This is a slight variation of Example 6 on pg 143 of Munkres.
Let $X = \cup_{n\in \mathbb{N}} [0,1]\times \{\frac{1}{n}\}$ and $Z = \{x\times (\frac{x}{n}) | x\in[0,1], n\in\mathbb{N}]\}$ be subsets of $\mathbb{R}^2$. Then is the map $g:X\to Z$ given by $g(x\times \frac{1}{n}) = x\times \frac{x}{n}$ a quotient map?
The example in Munkres considers $X$ to be $\cup_{n\in \mathbb{N}} [0,1]\times \{n\}$ and shows that the above map is not a quotient map in that case.
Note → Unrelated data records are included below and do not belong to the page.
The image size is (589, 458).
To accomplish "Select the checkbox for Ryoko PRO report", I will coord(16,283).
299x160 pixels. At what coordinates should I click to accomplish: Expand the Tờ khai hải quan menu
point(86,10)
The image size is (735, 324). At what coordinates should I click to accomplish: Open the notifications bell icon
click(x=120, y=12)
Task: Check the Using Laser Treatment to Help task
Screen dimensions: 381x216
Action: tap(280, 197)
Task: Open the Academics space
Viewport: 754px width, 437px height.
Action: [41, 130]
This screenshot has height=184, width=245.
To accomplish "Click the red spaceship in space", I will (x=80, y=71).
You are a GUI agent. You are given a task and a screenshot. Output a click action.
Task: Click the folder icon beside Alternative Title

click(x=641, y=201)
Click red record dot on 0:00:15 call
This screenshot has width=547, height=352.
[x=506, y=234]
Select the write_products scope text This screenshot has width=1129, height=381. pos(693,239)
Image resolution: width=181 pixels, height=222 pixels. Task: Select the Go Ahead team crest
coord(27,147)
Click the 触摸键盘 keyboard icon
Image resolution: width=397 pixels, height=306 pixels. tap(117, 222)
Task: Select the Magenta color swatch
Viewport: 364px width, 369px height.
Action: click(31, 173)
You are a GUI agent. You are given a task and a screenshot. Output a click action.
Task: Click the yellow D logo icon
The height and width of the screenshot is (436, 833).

I was trying to figure out what exactly causes this map to not be a quotient map and came up with the above problem instead.
Let $X=\cup_{n\in \Bbb N}([0,1]\times \{1/n\})$ and $X'=\cup_{n\in \Bbb N}([0,1]\times \{n\}).$
Let $T_{\Bbb R^2}$ be the standard topology on $\Bbb R^2.$ Let the topologies on $X$ and $X'$ be the standard ones : $T_X=\{U\cap X:U\in T_{\Bbb R^2}\}$ and $T_{X'}=\{U\cap X': U\in T_{\Bbb R^2}\}.$
Let $f(x,1/n)=(x,n)$ for $(x,1/n)\in X.$ Then $f:X\to X'$ is a homeomorphism.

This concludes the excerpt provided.